# WHAT TO WORK ON:
Print the lines that run from the line with "This screenshot has width=1039, height=519." to the line with "has width=354, height=186.", keeping both end lines, exactly as they appear in the entries below, and nothing else.

# DATA SUPPLIED:
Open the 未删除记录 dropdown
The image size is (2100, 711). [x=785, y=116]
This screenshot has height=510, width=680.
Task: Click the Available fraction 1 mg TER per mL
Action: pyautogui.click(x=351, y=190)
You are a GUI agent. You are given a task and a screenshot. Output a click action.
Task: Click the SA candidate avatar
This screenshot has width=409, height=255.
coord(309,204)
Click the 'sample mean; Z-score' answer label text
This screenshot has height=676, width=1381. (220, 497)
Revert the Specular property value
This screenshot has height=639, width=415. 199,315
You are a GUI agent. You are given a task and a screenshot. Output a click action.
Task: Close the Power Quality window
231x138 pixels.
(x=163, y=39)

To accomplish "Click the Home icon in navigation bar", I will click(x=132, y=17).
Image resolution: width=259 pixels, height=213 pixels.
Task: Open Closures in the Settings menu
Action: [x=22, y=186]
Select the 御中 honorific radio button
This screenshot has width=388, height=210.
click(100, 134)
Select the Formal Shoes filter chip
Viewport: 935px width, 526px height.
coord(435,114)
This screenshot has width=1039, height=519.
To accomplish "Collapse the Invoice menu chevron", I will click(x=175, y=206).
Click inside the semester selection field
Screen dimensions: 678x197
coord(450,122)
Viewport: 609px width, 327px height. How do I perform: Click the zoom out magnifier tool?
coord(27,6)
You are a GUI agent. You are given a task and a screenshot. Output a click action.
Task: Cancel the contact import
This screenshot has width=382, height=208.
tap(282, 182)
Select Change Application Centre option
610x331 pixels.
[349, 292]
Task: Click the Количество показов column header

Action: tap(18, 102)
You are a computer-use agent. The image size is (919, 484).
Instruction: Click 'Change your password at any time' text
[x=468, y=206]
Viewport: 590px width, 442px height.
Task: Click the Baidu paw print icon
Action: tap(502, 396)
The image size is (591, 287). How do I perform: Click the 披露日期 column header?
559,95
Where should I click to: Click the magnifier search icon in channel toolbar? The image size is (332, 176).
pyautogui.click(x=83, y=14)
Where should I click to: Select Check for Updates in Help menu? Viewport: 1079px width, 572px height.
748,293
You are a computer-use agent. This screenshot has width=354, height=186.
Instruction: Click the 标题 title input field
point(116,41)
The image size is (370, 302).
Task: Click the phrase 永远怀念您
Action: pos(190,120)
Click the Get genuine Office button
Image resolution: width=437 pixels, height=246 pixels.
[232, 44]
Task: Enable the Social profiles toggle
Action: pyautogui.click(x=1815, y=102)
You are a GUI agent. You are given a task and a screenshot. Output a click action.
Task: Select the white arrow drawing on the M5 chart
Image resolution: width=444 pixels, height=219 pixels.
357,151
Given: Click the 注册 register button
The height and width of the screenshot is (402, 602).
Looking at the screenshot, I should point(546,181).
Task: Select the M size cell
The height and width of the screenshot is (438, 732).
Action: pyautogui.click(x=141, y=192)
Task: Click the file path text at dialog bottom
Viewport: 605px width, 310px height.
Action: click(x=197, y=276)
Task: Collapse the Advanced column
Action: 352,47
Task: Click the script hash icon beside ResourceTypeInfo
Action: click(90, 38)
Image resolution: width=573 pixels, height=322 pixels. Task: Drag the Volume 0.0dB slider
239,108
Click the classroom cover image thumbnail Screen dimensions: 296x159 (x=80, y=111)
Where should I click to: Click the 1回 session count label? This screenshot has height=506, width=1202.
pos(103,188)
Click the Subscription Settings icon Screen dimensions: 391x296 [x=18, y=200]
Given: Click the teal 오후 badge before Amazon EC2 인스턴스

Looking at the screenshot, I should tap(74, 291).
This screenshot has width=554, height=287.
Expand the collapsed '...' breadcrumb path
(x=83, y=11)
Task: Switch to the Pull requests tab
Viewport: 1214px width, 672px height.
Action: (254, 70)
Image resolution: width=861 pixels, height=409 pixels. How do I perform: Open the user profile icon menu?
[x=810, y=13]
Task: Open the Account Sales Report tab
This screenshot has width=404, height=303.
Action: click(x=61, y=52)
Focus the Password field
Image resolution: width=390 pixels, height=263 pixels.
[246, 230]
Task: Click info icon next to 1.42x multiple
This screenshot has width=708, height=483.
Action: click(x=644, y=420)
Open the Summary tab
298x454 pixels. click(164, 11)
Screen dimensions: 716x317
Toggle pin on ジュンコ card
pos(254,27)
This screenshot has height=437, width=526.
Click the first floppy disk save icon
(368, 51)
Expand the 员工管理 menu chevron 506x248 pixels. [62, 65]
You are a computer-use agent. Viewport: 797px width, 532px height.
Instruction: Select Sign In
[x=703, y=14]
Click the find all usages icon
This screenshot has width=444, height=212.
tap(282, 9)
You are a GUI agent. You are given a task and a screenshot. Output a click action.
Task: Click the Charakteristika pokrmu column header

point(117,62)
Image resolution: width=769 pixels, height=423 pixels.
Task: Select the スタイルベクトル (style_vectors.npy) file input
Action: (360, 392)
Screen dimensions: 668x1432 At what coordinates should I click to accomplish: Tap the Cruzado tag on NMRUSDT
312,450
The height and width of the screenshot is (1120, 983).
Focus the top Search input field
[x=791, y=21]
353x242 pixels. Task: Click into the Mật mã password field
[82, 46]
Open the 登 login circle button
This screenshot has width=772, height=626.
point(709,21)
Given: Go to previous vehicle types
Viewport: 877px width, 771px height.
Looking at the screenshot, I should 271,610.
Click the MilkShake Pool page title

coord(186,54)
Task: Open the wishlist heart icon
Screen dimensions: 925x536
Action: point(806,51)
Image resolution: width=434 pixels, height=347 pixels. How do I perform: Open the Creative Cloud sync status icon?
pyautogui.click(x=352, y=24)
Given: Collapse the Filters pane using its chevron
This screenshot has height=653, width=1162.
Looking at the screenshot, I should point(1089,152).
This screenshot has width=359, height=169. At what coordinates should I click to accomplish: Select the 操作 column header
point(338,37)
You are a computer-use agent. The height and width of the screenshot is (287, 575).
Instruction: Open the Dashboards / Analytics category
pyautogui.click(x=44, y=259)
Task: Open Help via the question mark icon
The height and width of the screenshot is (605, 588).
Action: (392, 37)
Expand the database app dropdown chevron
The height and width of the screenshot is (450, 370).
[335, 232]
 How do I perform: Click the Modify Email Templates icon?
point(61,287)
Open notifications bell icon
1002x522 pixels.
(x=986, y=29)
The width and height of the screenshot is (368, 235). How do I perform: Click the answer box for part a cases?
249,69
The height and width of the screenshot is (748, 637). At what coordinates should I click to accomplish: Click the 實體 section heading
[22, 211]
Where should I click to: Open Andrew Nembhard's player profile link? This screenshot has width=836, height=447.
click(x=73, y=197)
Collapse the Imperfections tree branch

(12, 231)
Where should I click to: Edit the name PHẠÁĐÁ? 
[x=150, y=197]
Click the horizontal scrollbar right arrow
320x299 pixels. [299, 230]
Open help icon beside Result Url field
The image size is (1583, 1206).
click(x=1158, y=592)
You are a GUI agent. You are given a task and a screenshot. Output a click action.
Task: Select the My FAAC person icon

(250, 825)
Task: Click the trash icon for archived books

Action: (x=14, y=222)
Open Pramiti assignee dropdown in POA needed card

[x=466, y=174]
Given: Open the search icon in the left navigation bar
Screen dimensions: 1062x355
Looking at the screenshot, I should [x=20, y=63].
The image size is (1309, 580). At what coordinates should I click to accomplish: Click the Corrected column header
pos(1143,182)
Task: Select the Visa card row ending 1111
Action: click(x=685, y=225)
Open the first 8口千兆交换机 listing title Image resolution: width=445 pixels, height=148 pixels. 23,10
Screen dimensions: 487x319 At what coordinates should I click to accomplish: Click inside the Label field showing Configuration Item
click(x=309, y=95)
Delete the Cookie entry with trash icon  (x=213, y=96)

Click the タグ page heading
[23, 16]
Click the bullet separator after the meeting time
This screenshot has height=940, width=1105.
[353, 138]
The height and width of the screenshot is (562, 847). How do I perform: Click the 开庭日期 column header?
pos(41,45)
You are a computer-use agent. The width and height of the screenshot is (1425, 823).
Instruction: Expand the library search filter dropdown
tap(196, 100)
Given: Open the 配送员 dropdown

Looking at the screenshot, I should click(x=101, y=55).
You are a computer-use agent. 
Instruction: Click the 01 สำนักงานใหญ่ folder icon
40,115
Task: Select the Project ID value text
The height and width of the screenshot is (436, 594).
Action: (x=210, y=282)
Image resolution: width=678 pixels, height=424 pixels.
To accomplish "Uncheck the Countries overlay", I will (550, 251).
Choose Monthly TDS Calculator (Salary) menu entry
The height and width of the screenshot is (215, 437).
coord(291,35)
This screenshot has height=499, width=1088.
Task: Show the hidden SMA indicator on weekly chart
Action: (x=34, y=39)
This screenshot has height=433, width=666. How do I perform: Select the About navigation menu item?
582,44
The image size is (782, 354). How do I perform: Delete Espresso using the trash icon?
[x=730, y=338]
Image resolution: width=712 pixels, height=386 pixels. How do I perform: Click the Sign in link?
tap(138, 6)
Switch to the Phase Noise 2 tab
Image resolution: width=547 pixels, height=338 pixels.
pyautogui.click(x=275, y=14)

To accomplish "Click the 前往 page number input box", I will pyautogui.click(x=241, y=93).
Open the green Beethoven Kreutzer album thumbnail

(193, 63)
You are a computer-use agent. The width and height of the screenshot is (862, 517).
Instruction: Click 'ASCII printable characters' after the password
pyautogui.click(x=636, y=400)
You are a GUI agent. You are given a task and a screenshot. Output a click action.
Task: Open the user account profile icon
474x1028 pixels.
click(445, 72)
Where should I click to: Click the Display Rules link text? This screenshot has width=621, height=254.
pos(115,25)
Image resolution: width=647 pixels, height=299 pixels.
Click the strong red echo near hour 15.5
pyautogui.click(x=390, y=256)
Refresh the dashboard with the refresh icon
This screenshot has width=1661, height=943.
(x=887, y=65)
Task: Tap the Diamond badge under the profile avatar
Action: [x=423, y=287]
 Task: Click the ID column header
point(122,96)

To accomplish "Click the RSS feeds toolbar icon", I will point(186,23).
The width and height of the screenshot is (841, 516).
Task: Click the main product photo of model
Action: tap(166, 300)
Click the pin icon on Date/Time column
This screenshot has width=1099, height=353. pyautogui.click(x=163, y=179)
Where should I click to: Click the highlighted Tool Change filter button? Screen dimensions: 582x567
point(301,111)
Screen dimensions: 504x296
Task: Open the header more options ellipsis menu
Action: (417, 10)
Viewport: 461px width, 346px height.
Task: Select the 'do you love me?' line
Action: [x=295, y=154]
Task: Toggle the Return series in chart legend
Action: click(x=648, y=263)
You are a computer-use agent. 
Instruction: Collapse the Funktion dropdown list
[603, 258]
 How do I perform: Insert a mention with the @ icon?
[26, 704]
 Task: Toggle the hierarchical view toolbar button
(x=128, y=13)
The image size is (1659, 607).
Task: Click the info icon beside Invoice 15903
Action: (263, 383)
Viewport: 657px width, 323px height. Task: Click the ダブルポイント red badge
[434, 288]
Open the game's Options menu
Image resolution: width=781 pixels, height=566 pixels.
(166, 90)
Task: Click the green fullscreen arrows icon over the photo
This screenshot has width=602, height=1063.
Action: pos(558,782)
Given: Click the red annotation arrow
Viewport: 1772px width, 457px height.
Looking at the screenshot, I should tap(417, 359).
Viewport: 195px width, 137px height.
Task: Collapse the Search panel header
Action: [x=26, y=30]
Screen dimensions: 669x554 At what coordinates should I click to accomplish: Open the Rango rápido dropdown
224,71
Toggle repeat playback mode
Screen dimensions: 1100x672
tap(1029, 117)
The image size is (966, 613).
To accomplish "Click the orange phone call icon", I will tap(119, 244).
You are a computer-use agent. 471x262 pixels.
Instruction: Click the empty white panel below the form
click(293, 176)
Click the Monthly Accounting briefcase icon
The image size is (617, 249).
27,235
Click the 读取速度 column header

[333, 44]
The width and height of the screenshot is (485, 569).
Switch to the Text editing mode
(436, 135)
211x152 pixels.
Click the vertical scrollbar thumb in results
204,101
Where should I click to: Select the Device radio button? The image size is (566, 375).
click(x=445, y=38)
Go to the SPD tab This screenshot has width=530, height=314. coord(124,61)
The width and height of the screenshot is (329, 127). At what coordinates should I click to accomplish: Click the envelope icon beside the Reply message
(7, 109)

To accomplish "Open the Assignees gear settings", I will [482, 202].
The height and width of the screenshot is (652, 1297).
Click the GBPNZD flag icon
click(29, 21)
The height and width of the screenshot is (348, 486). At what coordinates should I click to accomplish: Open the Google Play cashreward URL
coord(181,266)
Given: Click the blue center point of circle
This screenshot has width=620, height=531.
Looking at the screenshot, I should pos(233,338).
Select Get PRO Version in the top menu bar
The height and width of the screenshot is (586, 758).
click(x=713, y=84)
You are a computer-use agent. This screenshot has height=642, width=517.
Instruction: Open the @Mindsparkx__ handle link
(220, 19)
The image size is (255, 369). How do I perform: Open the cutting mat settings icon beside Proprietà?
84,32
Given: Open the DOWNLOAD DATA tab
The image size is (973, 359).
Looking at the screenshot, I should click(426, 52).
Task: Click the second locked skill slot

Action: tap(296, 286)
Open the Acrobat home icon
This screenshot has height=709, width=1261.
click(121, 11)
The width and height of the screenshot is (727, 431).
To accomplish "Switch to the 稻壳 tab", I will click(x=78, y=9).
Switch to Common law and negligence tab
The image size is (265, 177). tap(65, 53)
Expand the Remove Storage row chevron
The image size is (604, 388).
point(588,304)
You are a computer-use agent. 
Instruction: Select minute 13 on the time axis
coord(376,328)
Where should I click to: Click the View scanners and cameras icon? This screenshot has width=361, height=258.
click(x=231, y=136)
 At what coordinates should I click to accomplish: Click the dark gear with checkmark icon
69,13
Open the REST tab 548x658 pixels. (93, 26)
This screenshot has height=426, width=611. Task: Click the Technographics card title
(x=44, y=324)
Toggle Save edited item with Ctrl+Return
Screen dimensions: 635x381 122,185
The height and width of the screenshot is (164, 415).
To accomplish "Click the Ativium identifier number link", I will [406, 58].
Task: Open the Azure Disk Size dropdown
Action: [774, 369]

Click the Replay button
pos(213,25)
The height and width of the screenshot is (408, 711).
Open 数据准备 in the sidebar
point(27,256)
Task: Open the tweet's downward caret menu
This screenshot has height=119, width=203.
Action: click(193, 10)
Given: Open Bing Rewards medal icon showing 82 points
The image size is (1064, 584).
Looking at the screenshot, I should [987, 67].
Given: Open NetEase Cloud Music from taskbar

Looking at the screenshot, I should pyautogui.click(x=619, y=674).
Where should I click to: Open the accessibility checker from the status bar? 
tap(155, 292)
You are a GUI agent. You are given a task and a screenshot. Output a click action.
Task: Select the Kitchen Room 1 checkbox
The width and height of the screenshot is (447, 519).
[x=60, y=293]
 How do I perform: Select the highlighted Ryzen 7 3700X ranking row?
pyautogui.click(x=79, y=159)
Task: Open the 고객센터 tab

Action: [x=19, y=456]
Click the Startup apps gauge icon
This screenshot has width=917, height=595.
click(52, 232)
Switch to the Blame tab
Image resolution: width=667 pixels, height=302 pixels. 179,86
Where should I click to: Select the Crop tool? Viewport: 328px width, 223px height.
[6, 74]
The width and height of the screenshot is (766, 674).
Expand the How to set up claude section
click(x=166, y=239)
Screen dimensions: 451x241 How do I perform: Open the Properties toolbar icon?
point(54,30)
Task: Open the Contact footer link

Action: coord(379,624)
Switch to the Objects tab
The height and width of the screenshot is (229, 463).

# OUTPUT BELOW:
This screenshot has width=1039, height=519.
To accomplish "Collapse the Invoice menu chevron", I will click(x=175, y=206).
Click inside the semester selection field
Screen dimensions: 678x197
coord(450,122)
Viewport: 609px width, 327px height. How do I perform: Click the zoom out magnifier tool?
coord(27,6)
You are a GUI agent. You are given a task and a screenshot. Output a click action.
Task: Cancel the contact import
This screenshot has width=382, height=208.
tap(282, 182)
Select Change Application Centre option
610x331 pixels.
[349, 292]
Task: Click the Количество показов column header

Action: tap(18, 102)
You are a computer-use agent. The image size is (919, 484).
Instruction: Click 'Change your password at any time' text
[x=468, y=206]
Viewport: 590px width, 442px height.
Task: Click the Baidu paw print icon
Action: tap(502, 396)
The image size is (591, 287). How do I perform: Click the 披露日期 column header?
559,95
Where should I click to: Click the magnifier search icon in channel toolbar? The image size is (332, 176).
pyautogui.click(x=83, y=14)
Where should I click to: Select Check for Updates in Help menu? Viewport: 1079px width, 572px height.
748,293
You are a computer-use agent. This screenshot has width=354, height=186.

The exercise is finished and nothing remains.